During a demo of the new nano’s software, Apple CEO Steve Jobs pointed out multiple Home screens, each capable of holding up to four icons. As on Apple’s iOS devices, you can rearrange the icons by tapping and dragging them. Unlike iOS devices, there’s no Home button—you tap and hold on the screen to return to the Home screen.
While you’re playing back a track, you can tap to bring up the controls as a translucent overlay over the album art. Just in case you clip the nano to your clothes upside down, you can use the two-finger rotate gesture to turn the Home screen.
As with previous versions of the nano, there’s the usual 30-pin dock connector and a headphone jack.
The new nano comes in seven colors—graphite, silver, pink, blue, yellow, and green, and a Product Red version. It will ship next week in two capacities: a US$149 8GB model, and a 16GB for US$179.
Prior to its unveiling, Jobs discussed the changes that had progressed with last year’s iPod shuffle, which was scaled down in its previous generation.

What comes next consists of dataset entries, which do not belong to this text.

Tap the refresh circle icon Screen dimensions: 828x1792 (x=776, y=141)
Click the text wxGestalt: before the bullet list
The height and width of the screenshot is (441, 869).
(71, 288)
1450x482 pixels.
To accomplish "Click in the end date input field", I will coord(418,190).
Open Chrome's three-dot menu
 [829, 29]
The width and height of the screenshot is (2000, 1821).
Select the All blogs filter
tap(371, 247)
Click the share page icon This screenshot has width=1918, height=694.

“People clearly missed the buttons,” Jobs said. So Apple combined elements the second- and third-generation models to create an iPod shuffle with the same circular playback controls that appeared on the second-generation iPod shuffle: Play/Pause, next track, previous track, and volume up and down. The fourth-generation shuffle also includes the third-generation iPod shuffle’s support for multiple playlists and the VoiceOver feature. Apple’s also added support for Genius Mixes, which automatically create mixes from songs in your music library. In addition, the shuffle’s built-in battery can last for 15 hours of music, according to Apple
The aluminum exterior of the shuffle comes in five different colors: blue, pink, green, yellow, and silver. Like its predecessors it comes in a single 2GB capacity for US$49.
Per the iPod classic, the device essentially remained the same, the device still offering up to 160GB of drive space and retailing for US$249 on Apple’s web site.